Okay, so I understand that you don’t want to enter your passphrase every time you login or copy files. The solution (at least on Unix derivatives, including Mac OS X) is to use ssh-agent
. It gives you SSH access without a password, but is still very secure.
ssh-agent
is a background daemon that holds the private keys in memory for you and automatically uses them to authenticate to remote machines when you try and login. The typical workflow is that once ssh-agent
is started, you add your private key to the agent using ssh-add
. This requires your passphrase to decrypt your private key, but then the agent keeps the private key in memory for future use. This means you enter your passphrase only once when the key is added, and you can use ssh
without a password or passphrase from then on. It’s more secure because the private key is unencrypted in memory only. It’s still encrypted on disk.

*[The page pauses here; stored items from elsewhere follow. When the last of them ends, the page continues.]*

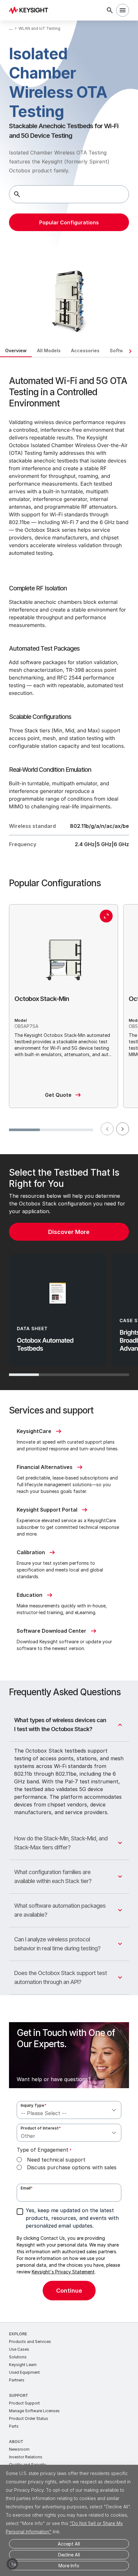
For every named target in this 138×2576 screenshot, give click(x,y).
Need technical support (56, 2159)
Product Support (24, 2403)
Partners (16, 2380)
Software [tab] (120, 350)
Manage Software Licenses (34, 2410)
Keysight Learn (23, 2364)
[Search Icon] (110, 10)
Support (18, 2395)
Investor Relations (25, 2457)
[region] (69, 1272)
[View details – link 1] (30, 10)
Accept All (69, 2544)
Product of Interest (41, 2128)
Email (27, 2188)
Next (122, 1128)
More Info (68, 2565)
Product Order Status (28, 2418)
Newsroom (19, 2449)
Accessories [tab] (85, 350)
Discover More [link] (69, 1232)
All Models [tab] (49, 350)
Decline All (69, 2554)
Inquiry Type (34, 2105)
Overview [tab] (16, 350)
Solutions (18, 2357)
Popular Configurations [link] (69, 222)
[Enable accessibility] (12, 2564)
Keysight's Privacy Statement (63, 2271)
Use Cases (19, 2349)
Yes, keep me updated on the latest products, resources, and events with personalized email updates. (72, 2218)
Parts (14, 2426)
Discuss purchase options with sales (71, 2167)
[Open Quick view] (106, 916)
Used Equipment (24, 2372)
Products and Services (30, 2341)
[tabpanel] (69, 1339)
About (16, 2441)
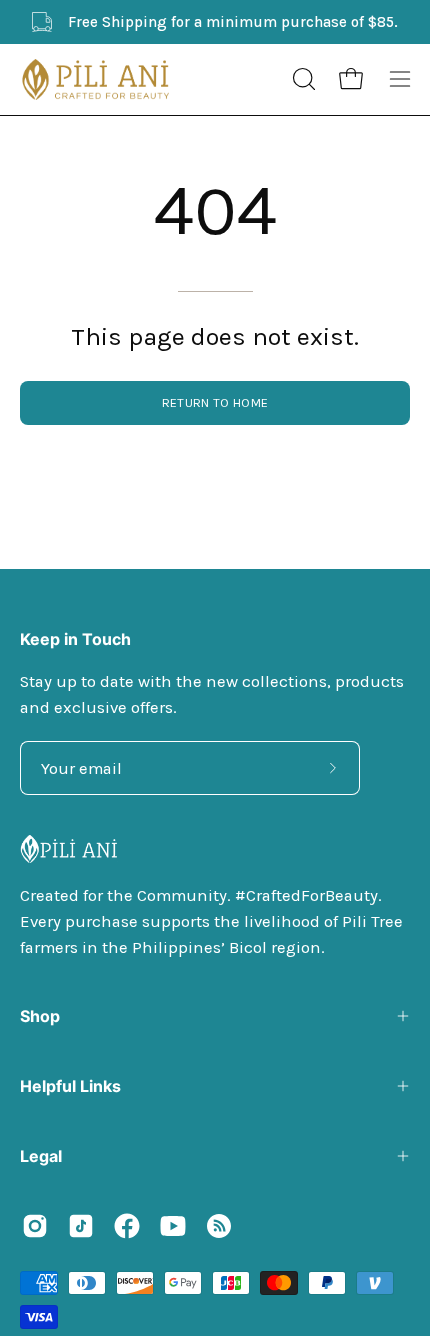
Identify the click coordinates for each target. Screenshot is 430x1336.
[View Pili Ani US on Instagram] (35, 1226)
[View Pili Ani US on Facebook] (127, 1226)
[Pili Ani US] (95, 79)
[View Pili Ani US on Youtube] (173, 1226)
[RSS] (219, 1226)
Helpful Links (70, 1086)
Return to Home (215, 402)
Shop (40, 1016)
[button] (302, 79)
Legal (41, 1156)
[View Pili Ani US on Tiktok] (81, 1226)
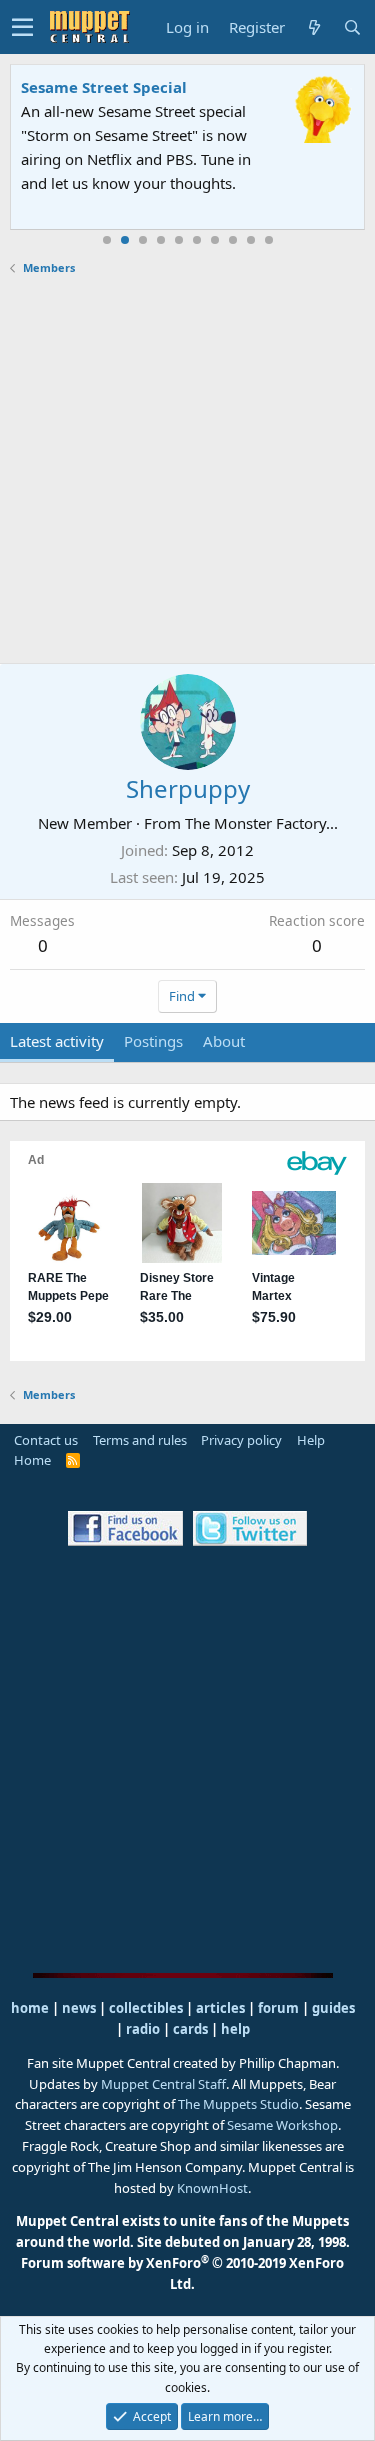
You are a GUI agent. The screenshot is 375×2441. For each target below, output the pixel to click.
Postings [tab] (153, 1041)
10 (269, 240)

The only issue with ssh-agent
is that it’s traditionally a bit tricky to setup. When I last used Linux for my desktop OS (Red Hat 9 was all the rage to give you an idea of when that was), you’d have to jump through some hoops to get it all working. In the end, you were prompted for your passphrase once at login time, but you could use ssh
without a password from then on. While a huge improvement over typing my passphrase every time, I did find the dialog box at login to be a bit of a pain. It was especially annoying if I was rebooting or logging out and logging in to try test something. I hope it’s gotten easier, but as I haven’t used desktop Linux in a while, I’m not sure how it’s progressed.
Fortunately, if you’re on Mac OS X, there’s a fantastic open source application called SSHKeychain that makes using ssh-agent
really easy. It takes the ingenious approach of acting as a proxy for the real ssh-agent
. This simplifies a lot of the setup and allows it to do some really cool features that I don’t think SSH agents on other platforms can do. The main feature is that it only prompts you for your passphrase when you actually try and use ssh/scp
for the first time. No more annoying dialog box every time I login. If I don’t happen to use SSH, I don’t have to type my passphrase. Peachy.
But wait, there’s more! SSHKeychain hooks into system events and can remove your private key automatically. For example, it can remove the key when the screensaver kicks in or when you put your machine to sleep. These are really great features for laptop users or people who don’t trust their coworkers. Its security settings are fairly customizable, though, so I’m sure you can find settings to match your level of paranoia.
Finally, you can store your passphrase in your Apple Keychain if you like. I’m too paranoid for that, but it’s a nice touch. You’re better off storing your passphrase in the Keychain rather than using no passphrase at all.
Oh, and while I’m nitpicking other people’s tutorials (it’s nothing personal guys), I usually recommend using RSA instead of DSA for the key pair algorithm (i.e. ssh-keygen -t rsa
). DSA used to be the preferred way, but mainly that was because RSA was covered under patents. Since the RSA patents have expired, there’s little reason not to use it. In fact, I remember reading it was more secure, and even the PuTTY people recommend RSA over DSA. But to keep security risks in perspective, you’re much better off using DSA with a passphrase, than RSA without one.
Speaking of PuTTY, if you’re on Windows and you’d like to use an SSH agent, the PuTTY equivalent of ssh-agent
is called Pageant. It’s not as slick as SSHKeychain, but it gets the job done.
For further information, consult the SSHKeychain website, read the ssh-agent(1) man page, and read the SSH with Keys HOWTO.
UPDATE: Keith Garner gives good advice on how to mitigate the risk of password-less SSH by using source IP and/or command constraints.